Wondering what to do with”extra” or excess pedals? When I got into this hobby the goal was just to make a Benson preamp... well now 10+ pedals in and no desire to stop building I am finding some of these pedals drastically overlap sound wise and don’t think I’d use some of them going forward. I also ordered doubles of a few builds so if I messed one up. But ever since the first build I’ve luckily had no issues

I know some of you guys use reverb to sell but are there any other options to let go of unused or duplicates? I’ve gifted a few to friends. After finishing the Klon and doing AB against the KOT build I don’t think the KOT will make it on my board. Sad but true, I can not get over how great the Duocast into the Klon sounds.

Just curious of how you guys deal with this welcome side effect of building all these cool pedals.

And enjoy the holiday weekend.


----------



## Barry (Dec 24, 2020)

I'm in the process of building a couple or 4 pedal boards and with so many existing pedals and the ones I've built it's difficult to decide what I want where and on which board


----------



## Dan0h (Dec 24, 2020)

I’ve thought about making a second board myself. As mine is beyond overflowing.


----------



## Dali (Dec 24, 2020)

I gave some, mentioning they don't come with any kind of warranty...

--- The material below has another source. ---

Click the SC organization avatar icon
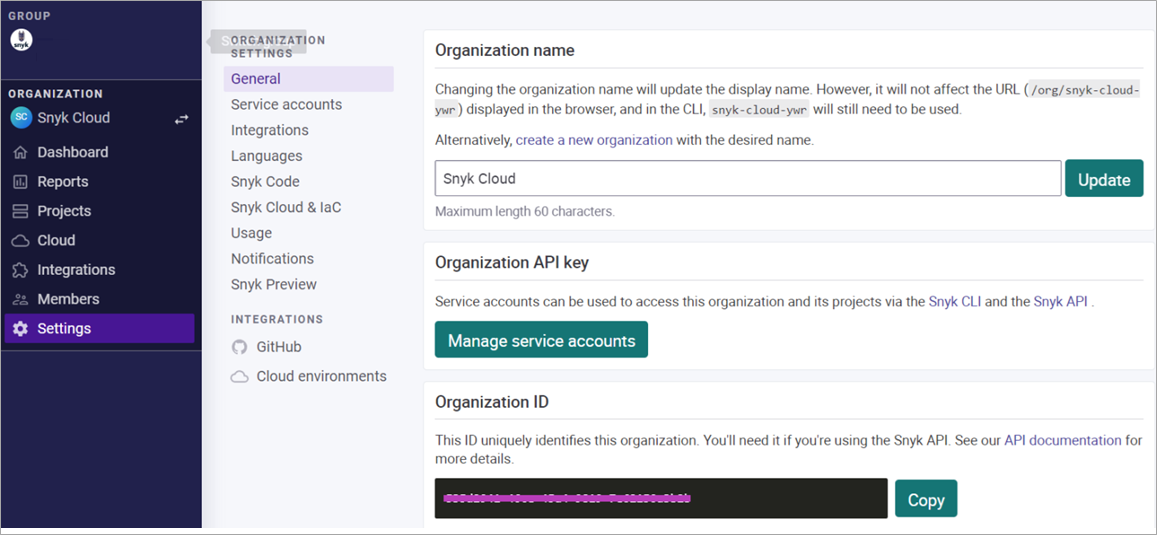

Don't work anymore? Don't bother, throw it away or give it back so I can reuse the enclosure...


----------



## p_wats (Dec 24, 2020)

I put velcro tape up the wall of our studio and stick them to it, so they don't take up much space.


----------



## music6000 (Dec 24, 2020)

I label them & use them like a Retainer wall in their Cardboard boxes!


----------



## rmfx (Dec 24, 2020)

Sell em, usually.


----------



## coltonius (Dec 24, 2020)

rmfx said:


> Sell em, usually.


Same.. It helps fund the next round of builds!


----------



## SYLV9ST9R (Dec 24, 2020)

Same here also, I sold a couple I wasn’t in love with, mainly to fund some new builds. I didn’t make a lot more than what it cost me, but that was the point, just moving forward. I think I was good for a while after my next batch this winter, but now I want to try my Simulcast into a Kliché 🤣


----------



## HamishR (Dec 24, 2020)

I've sold a few but really should sell more. I don't have any graphics on mine which makes me less inclined to sell them. I have sold a lot of amps though because I have run out of money and space for them!  I'm running out of room for pedals too - I don't know how many I have built and don't want to know. I only use maybe a 1/2 dozen...


----------



## Nostradoomus (Dec 25, 2020)

Start combining them!


----------



## CodyTheWizard (Dec 25, 2020)

Connect them all in series and start a noise band.


----------



## Danbieranowski (Dec 25, 2020)

I give them to friends or I sell them at just about cost to fund another build.


----------



## Fuzzonaut (Dec 26, 2020)

Some of them I give to friends, but most are put into a drawer.


----------



## sonicblaze (Dec 28, 2020)

Reddit forum, 'letstradepedals'


----------